ADF News

The LCDs built in projection systems are most often small reflective or transmissive panels lit up by a forceful arc lamp source. A series of lenses magnifies the reflected or transmitted image and then displays it on a screen. For front-projection systems the LCD is situated on the same side of the screen as the viewer, but in rear-projection systems the screen is illuminated from behind. Projectors of higher expense and capacity sometimes utilise three separated LCD panels, reflecting separate red, green, and blue images that come together to reflect a coloured picture on the screen.

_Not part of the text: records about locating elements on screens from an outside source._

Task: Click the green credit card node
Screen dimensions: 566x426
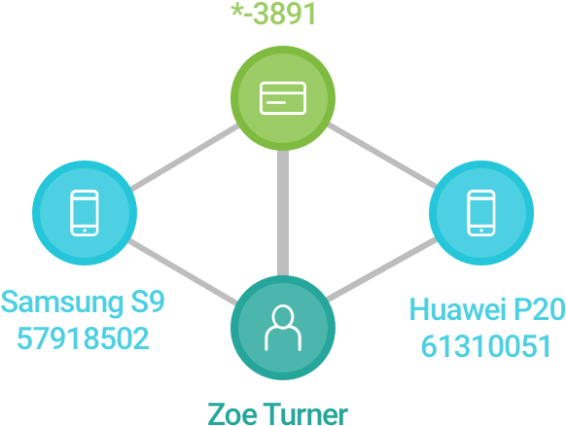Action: pos(283,98)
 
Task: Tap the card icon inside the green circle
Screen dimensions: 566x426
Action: pos(283,98)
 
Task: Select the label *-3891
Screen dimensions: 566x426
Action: pos(273,14)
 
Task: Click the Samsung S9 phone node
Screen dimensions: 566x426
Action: pos(85,213)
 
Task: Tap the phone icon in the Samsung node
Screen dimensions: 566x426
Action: pos(85,213)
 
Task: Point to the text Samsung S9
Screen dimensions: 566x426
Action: pos(83,302)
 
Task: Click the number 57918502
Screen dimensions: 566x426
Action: pos(83,338)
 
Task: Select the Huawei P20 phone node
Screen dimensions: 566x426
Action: pos(481,213)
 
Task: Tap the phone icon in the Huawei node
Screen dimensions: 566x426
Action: pos(481,213)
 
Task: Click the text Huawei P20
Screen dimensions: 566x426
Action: pos(487,309)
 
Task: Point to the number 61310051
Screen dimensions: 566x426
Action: pos(486,346)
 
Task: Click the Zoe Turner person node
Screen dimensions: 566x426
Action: pos(283,328)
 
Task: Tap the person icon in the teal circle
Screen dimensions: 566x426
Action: pos(283,328)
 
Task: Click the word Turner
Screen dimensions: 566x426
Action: pos(305,414)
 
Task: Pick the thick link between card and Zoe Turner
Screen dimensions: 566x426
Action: pos(283,213)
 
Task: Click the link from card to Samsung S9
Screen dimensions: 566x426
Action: pos(184,157)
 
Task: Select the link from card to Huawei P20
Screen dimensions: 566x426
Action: pos(382,156)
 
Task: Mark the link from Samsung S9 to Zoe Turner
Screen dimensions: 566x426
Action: pos(183,271)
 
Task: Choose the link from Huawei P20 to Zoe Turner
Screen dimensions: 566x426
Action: pos(382,269)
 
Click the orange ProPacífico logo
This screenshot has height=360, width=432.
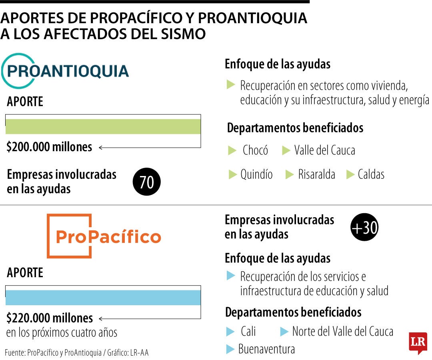click(x=104, y=236)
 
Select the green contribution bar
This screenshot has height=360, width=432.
click(x=103, y=126)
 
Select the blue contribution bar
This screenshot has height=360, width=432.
click(x=103, y=298)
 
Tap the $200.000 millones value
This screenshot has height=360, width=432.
click(x=49, y=147)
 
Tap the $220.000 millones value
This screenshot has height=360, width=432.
click(x=50, y=318)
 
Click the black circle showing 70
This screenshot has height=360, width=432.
click(x=146, y=182)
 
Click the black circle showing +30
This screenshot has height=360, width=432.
click(x=364, y=227)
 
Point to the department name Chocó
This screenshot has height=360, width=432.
click(x=255, y=150)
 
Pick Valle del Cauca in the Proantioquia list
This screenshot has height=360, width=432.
click(x=324, y=150)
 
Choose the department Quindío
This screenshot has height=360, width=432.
click(x=256, y=174)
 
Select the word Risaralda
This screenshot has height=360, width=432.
click(x=316, y=174)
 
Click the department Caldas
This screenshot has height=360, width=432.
click(x=371, y=174)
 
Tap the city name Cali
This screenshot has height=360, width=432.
click(x=248, y=331)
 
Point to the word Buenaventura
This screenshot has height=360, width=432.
click(x=266, y=349)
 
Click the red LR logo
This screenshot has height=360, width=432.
click(x=418, y=343)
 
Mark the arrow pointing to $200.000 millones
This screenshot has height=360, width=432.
click(x=150, y=148)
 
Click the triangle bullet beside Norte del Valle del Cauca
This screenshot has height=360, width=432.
click(x=284, y=332)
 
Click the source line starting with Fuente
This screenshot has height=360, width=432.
click(x=76, y=352)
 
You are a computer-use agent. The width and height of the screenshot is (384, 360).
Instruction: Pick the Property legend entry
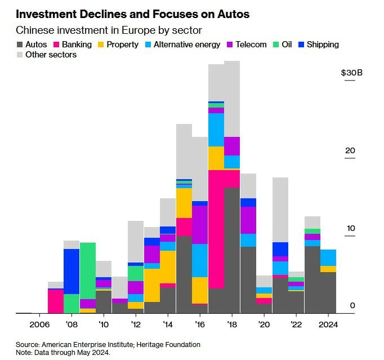pos(117,44)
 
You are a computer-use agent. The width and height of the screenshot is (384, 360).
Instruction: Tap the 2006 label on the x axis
pos(39,325)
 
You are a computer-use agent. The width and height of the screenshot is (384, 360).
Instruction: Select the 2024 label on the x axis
pos(328,325)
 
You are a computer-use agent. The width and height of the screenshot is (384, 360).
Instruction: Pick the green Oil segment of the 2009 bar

The growth in desire for film displays has granted a growth in emphasis on the switching speed of liquid crystals. This has led to the development of devices utilizing smectic liquid crystals, some kinds of which possess a quicker electro-optical response than nematic liquid crystals. The surface-stabilized ferroelectric liquid crystal (SSFLC) display is at this time the most sophisticated smectic device. With it the liquid crystal molecules are set out in layers that are perpendicular to the substrate planes, which are separated by one or two micrometres, and within the layers the molecules are tilted, as demonstrated in the figure. The host liquid crystal holds optically active molecules, and a subtle outcome of the optical activity and the tilt of the molecules is the appearance of a permanent charge separation, or ferroelectric dipole, analogous to the ferromagnetic dipole of a magnet. The direction of this dipole is perpendicular to the tilt direction of the molecules and in the plane of the layers. Hence, there is a permanent charge separation across the liquid crystal layer in the SSFLC, and its sign is directly paired up to the tilt direction of the molecules. An applied voltage of the correct sign can reverse the direction of this dipole in tens of microseconds and so reverse the tilt direction of the molecules. The consequential change in optical properties can create a change from light to dark if one or more polarizers are used.

SSFLC devices have been marketed for large passive-matrix displays, but their expense and detail has stopped them from making any significant impact on the market. Small transmissive and reflective active-matrix SSFLC displays, however, have displayed some promise for use as elements in projection systems or as viewfinders in digital cameras. Their speedy responding allows them to be made use of in time-sequential colour systems, in which expensive colour filters are taken out for a coloured backlight that flashes red, green, and blue in quick pace (around 100 cycles in a second). For example, the liquid crystal could be switched to a transmissive state in the red and green periods and then to a nontransmissive state during the blue period, with the end result that the eye sees an average of red and green light, or the colour yellow.

For help with choosing and purchasing your data projector, contact projectors brisbane and projectors gold coast.